Students of NIFT and DAIICT held a peaceful protest march against reservations in Gandhinagar. Prasoon Gupta reports
No Politics in Education
Reservation is INEQUALITY – We are a ‘DEMOCRACY’
No Divide and rule – No Casteism
Don’t play with our FUTURE
Right to EQUALITY – Let’s Have it.
My Dad an IITian [No Reservation] – Me NIFTian [22.5% Reservation] – My Child [49.5% Reservation] – WHERE????’
Me against Reservation
These were the messages which the placards carried when 200 students from DA-IICT and NIFT (Gandhinagar, Gujarat) held a silent protest march on the morning of 17th April. The march eventually ended when a signed petition with about 800 signatures against the recent bill of reservation for OBCs, was submitted at the Collectorate here in the capital of Gujarat.
The protest march did manage to achieve its objective – The students successfully made their presence felt in opposing the recent proposal by ‘Arjun Singh’ wherein additional 27% reservations is being mooted for OBCs apart from the 22.5% already there for the SC/STs. Media coverage was there, the Police escorted the protestors all the way and all in all, everyone was happy as the public too got interested in what the furore was all about.
The Petition said:
This is in response to the recent announcements from the Ministry of Human Resources and Development regarding reservation of 27% for OBC’s in all seats in institutes of higher education being centrally funded. Reservations have often been the centre of discussion owing to the polemical results such decisions might force upon the nation.
The current hike in reservation in premier institutes like the IITs and the IIMs pushes the current figure to a startling 49.5 %. These institutes, held highly as the temples of knowledge, are reputed to create the finest individuals every year. Induction of reservations in such a meritocratic scenario would only hinder their actual sacrosanct motive from being accomplished. The move to increase reservations is likely to jeopardize the future of many students who might lose out in the race only on the basis of caste, ironically, in a knowledge-driven society like ours.
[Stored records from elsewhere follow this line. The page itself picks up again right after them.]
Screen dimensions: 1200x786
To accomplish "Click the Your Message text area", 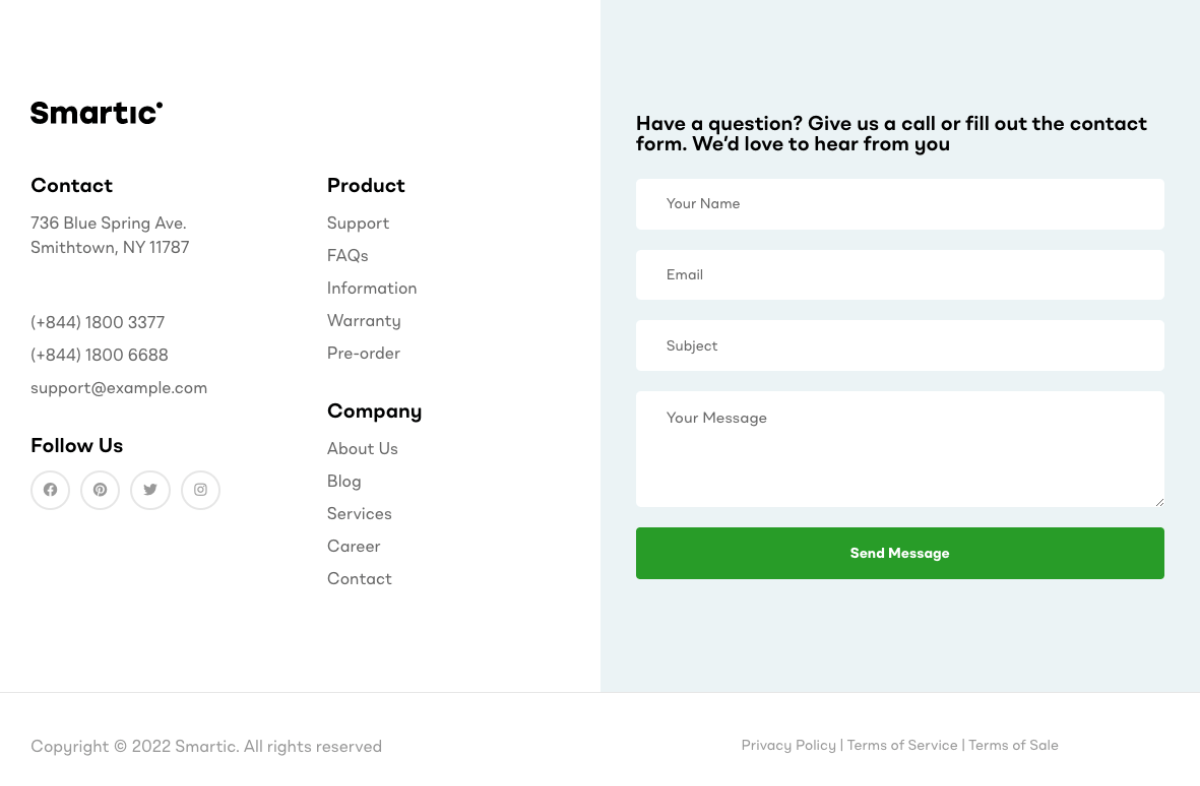I will coord(899,449).
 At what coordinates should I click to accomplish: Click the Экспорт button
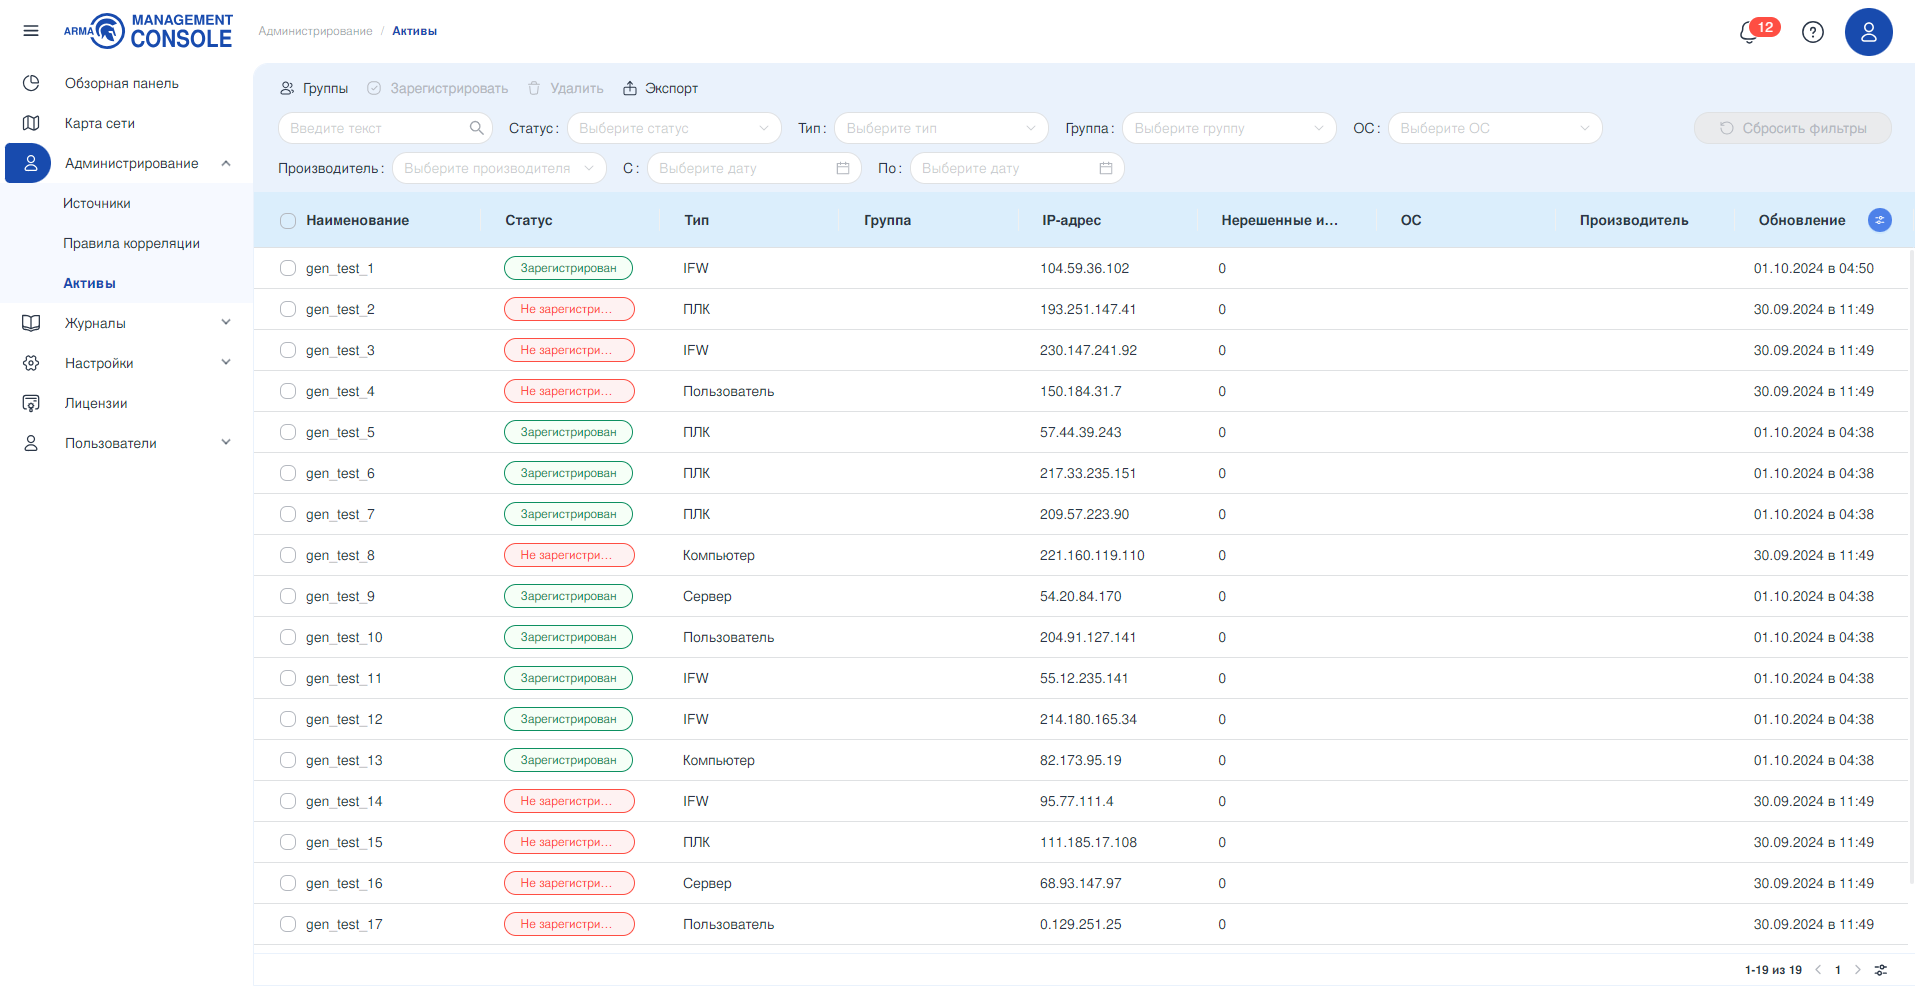[x=660, y=88]
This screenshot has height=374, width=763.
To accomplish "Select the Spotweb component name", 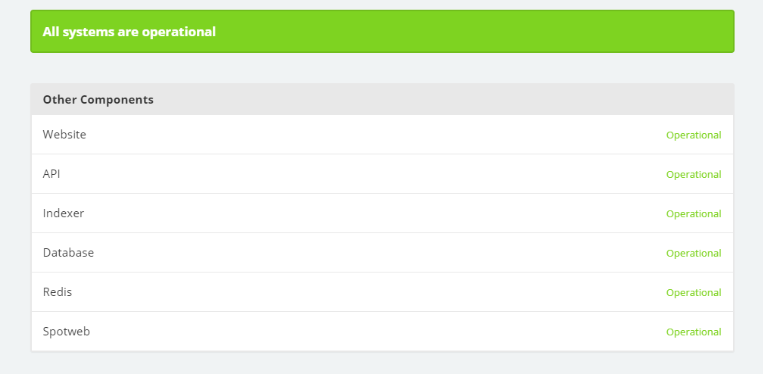I will [x=66, y=331].
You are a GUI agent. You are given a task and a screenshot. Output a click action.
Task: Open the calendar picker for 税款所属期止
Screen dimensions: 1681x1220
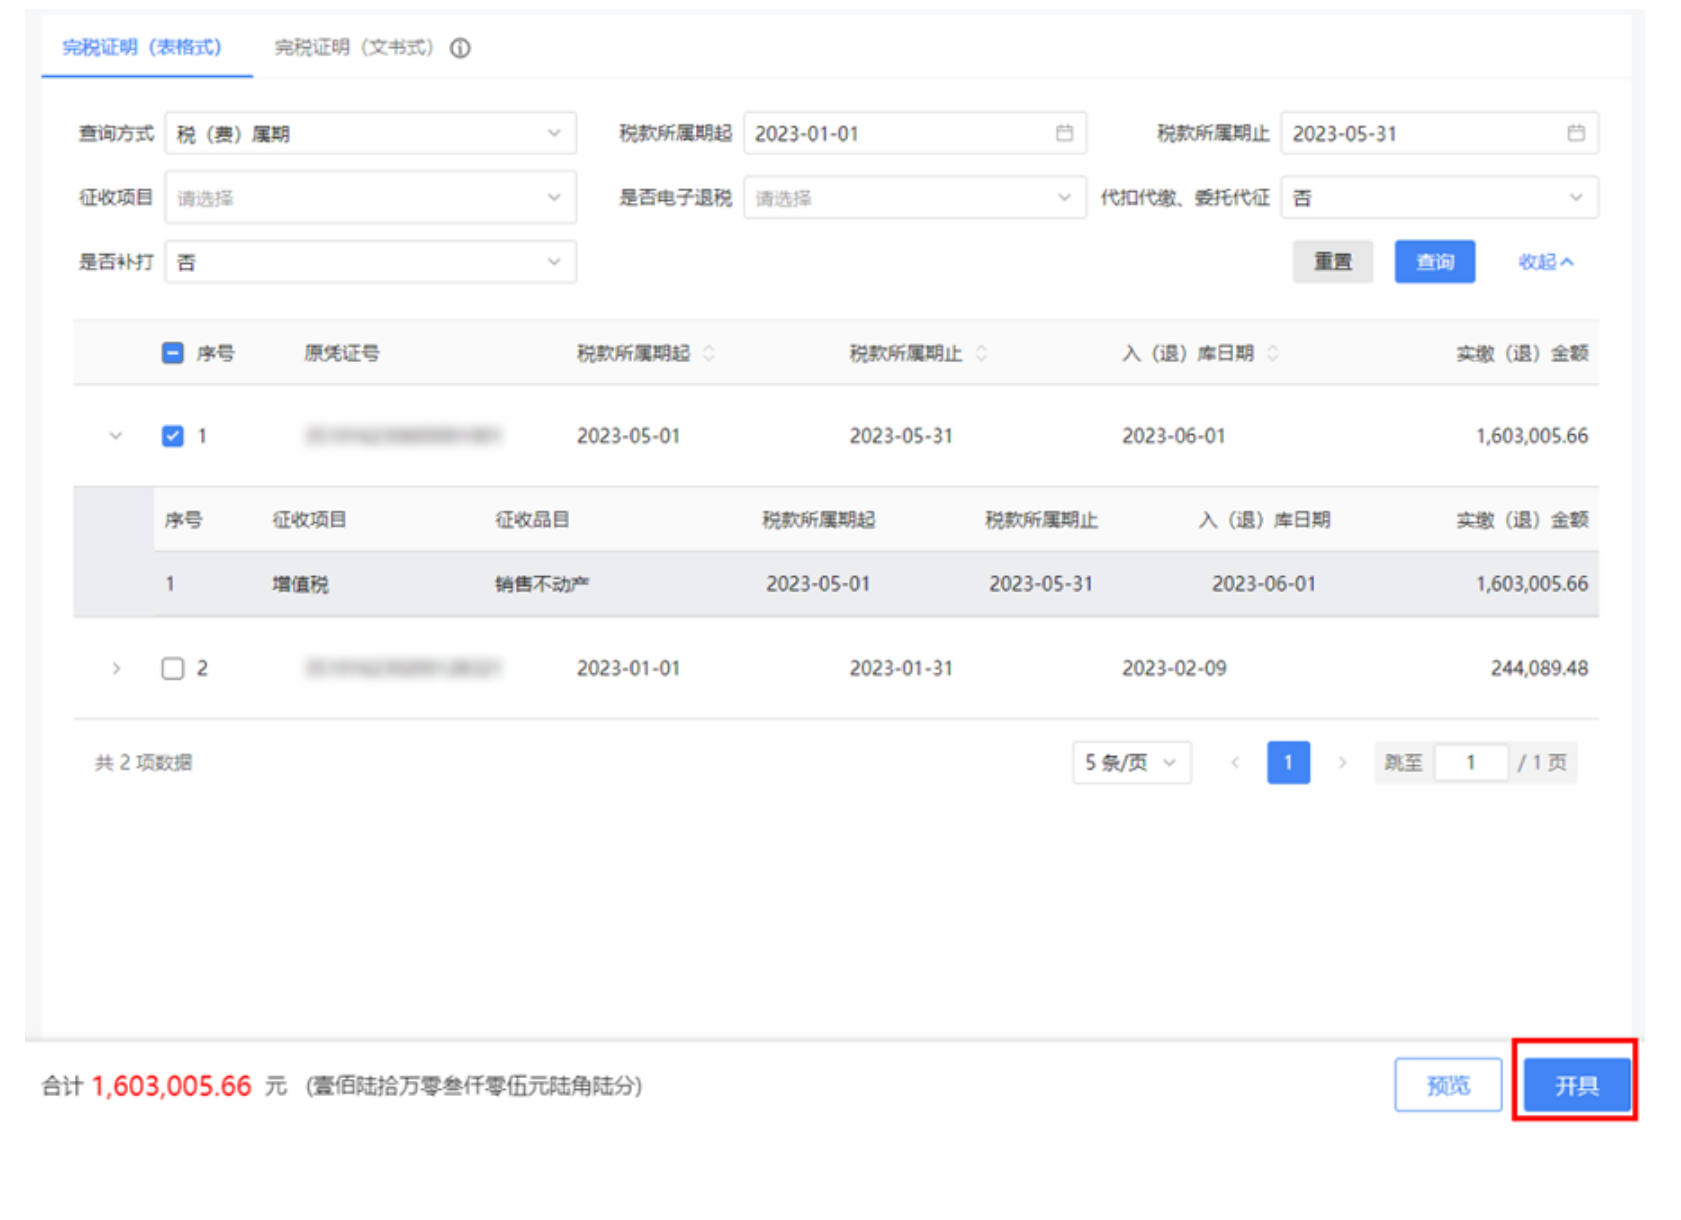pyautogui.click(x=1576, y=132)
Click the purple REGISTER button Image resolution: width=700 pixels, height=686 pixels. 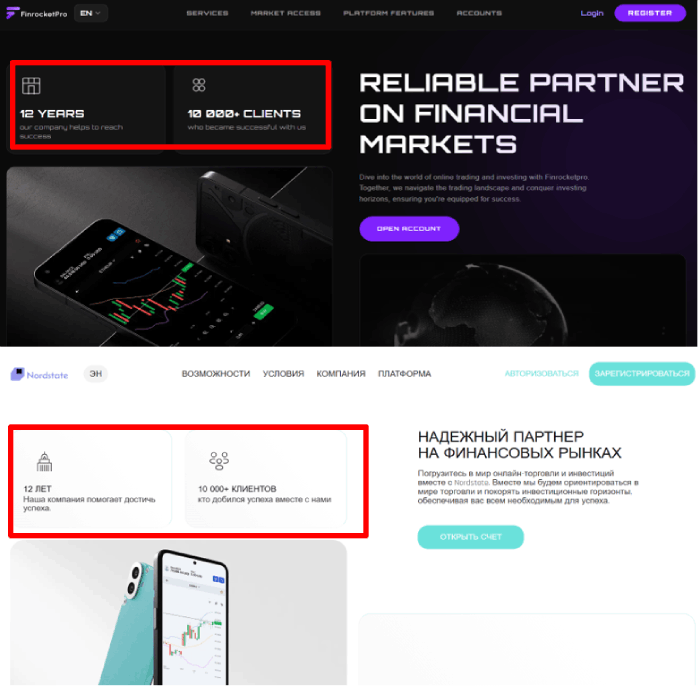[650, 13]
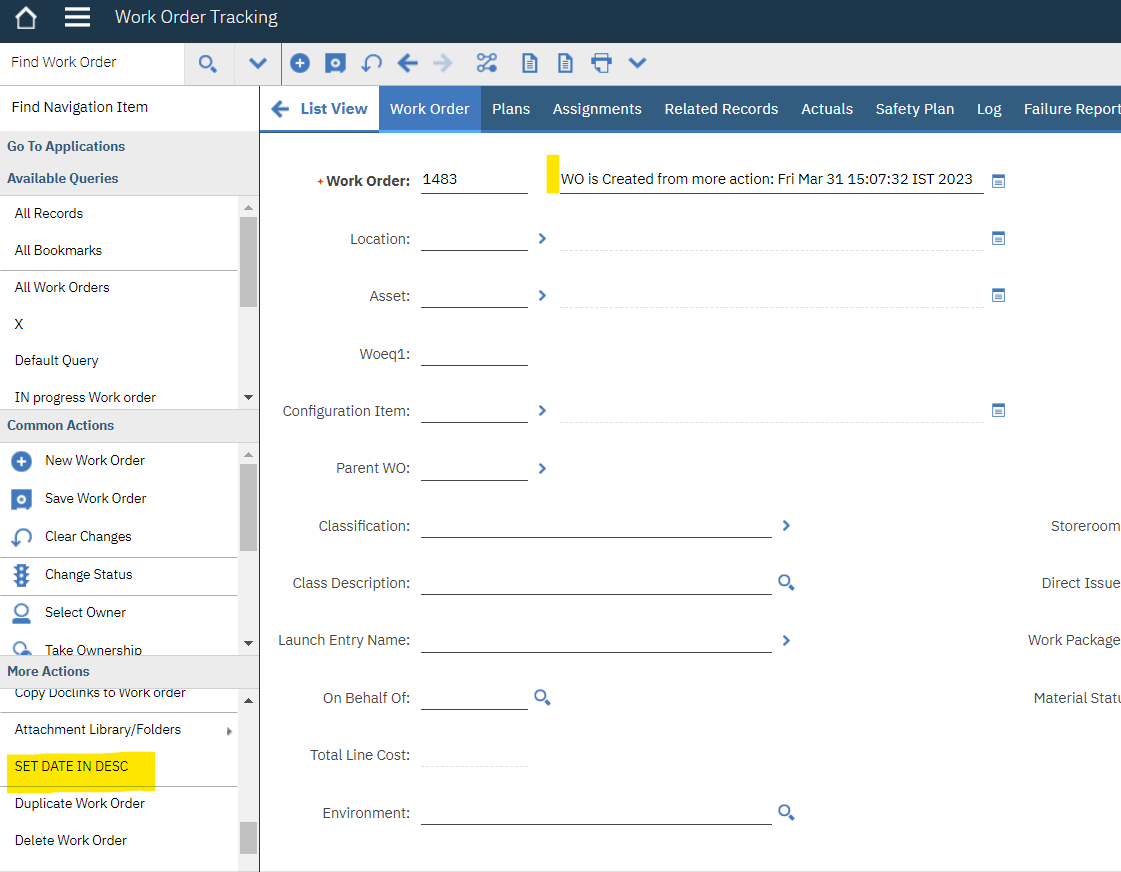Open the hamburger navigation menu icon
1121x872 pixels.
(77, 15)
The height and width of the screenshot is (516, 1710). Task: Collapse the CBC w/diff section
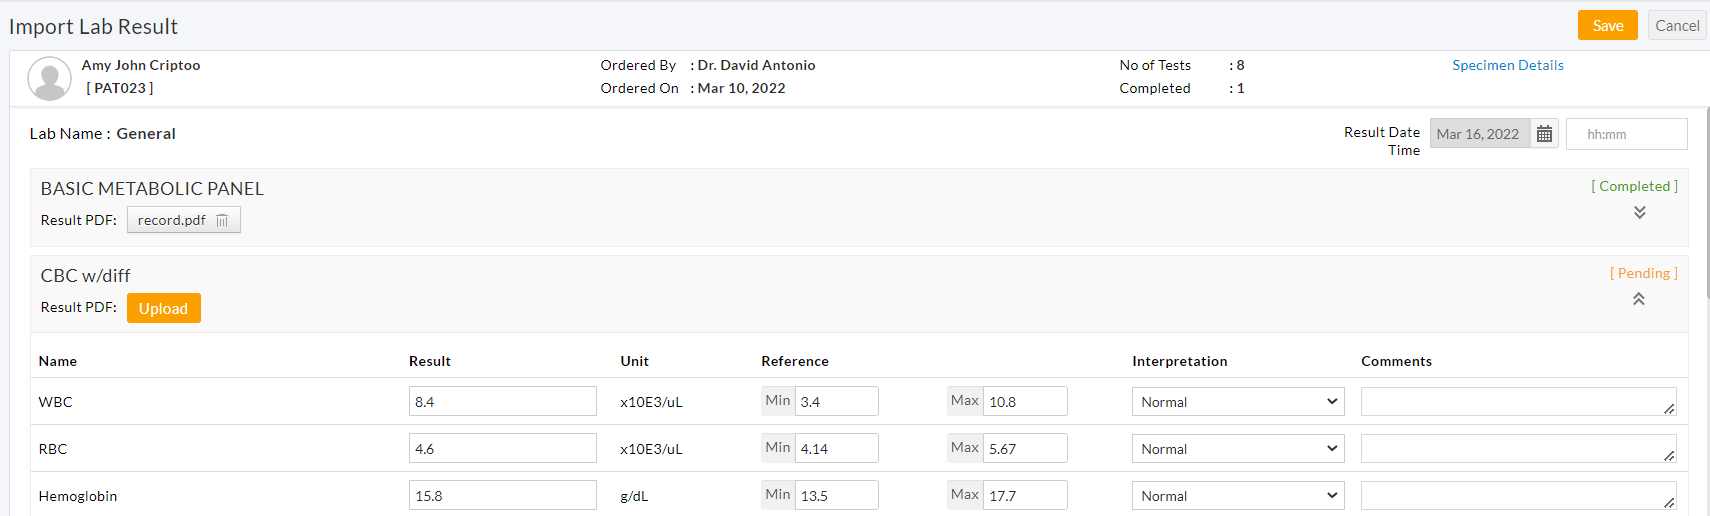(x=1639, y=299)
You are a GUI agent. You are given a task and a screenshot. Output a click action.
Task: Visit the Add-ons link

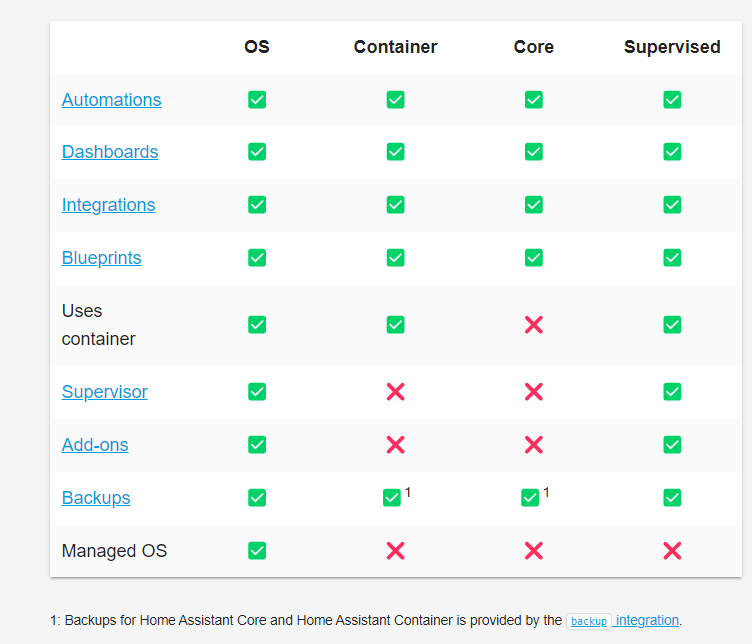click(95, 445)

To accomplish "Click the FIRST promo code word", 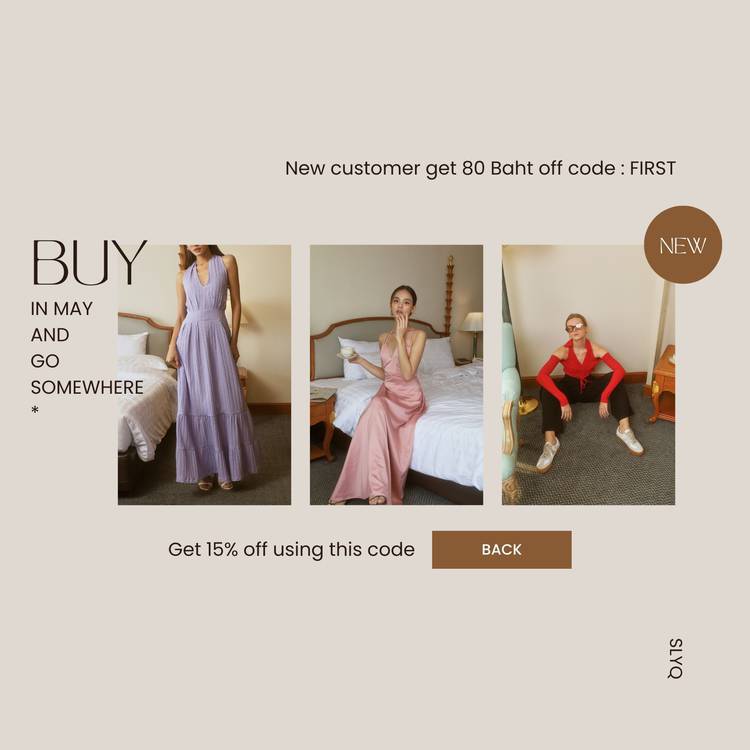I will pos(652,168).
We are currently poised in a place where India is on the verge of being recognized as a global centre for knowledge. It would be sad to see such a projection retrogress from the current reputation to a bad one. Where agony still prevails over the efficiency of reservations for over a period of 50 years, it should not be strange that the efficacy of a decision to set aside a few more valuable seats in these institutions is highly dubitable, specially considering the amount of effort that goes into procuring an admission in these institutions. Our strong conviction is that by introducing an increase in the current ‘reserved quota’ we are going against the very promise of ‘equality’ that it is meant to fulfill.
We also strongly believe that there are better ways to approach a problem and hope to resolve this plaguing dilemma by pragmatic measures. The whole concept of reservation serves its purpose if someone who’s been gainsaid an opportunity to study has been offered a seat instead. If a candidate has already worked hard enough to reach a stage where he’s qualified to attempt the examinations necessary to get into these premier institutes (suggesting that he had been offered education equally well throughout all the previous years), it is clearly not a case of ‘denied opportunity’. While the fear of exploitation of such a gambit still lurks over the future citizens of our country, we suggest that minimizing the chasm between urban and rural areas by focusing on improvement of infrastructure, quality of education and reservations only at primary levels of education will enhance and ameliorate the situation to a bright and prospective future.
Our motive is to ensure a healthy competition and provide equal opportunities for all.
This plea of common students appears to be supported by reports like the latest in Outlook [ Apr 14th, 2006] where it is quoted –
“A report prepared by two former directors of IITs found that 50 per cent of seats reserved for SC and ST candidates remained vacant as the applicants failed to secure even the much lower entry marks required. Of those admitted, 25 per cent were forced to quit, as they could not complete a four-year course even in six years.
One IIM director said that they are able to fill only around 10-15 per cent of the reserved seats. And even those who are able to complete the course are not able to take part in extracurricular activities owing to the pressure of studies. Most of them came away with bitter memories. And their travails do not end there. They face their most frustrating hurdle in the job market.”
Finally, In the words of SS Gill [Secretary, Mandal Commission] from the same issue of Outlook – “Nobody seems to be raising the basic issue: Why do we still require the crutch of reservations to enable students from the deprived sections to stand on their feet even 60 years after Independence.”
Though there are quite a few in favor of the proposed bill, large numbers are actually on the side which stands against such a suggestion and this time, DA-IICTians and NIFTians have already added their contribution by this protest march.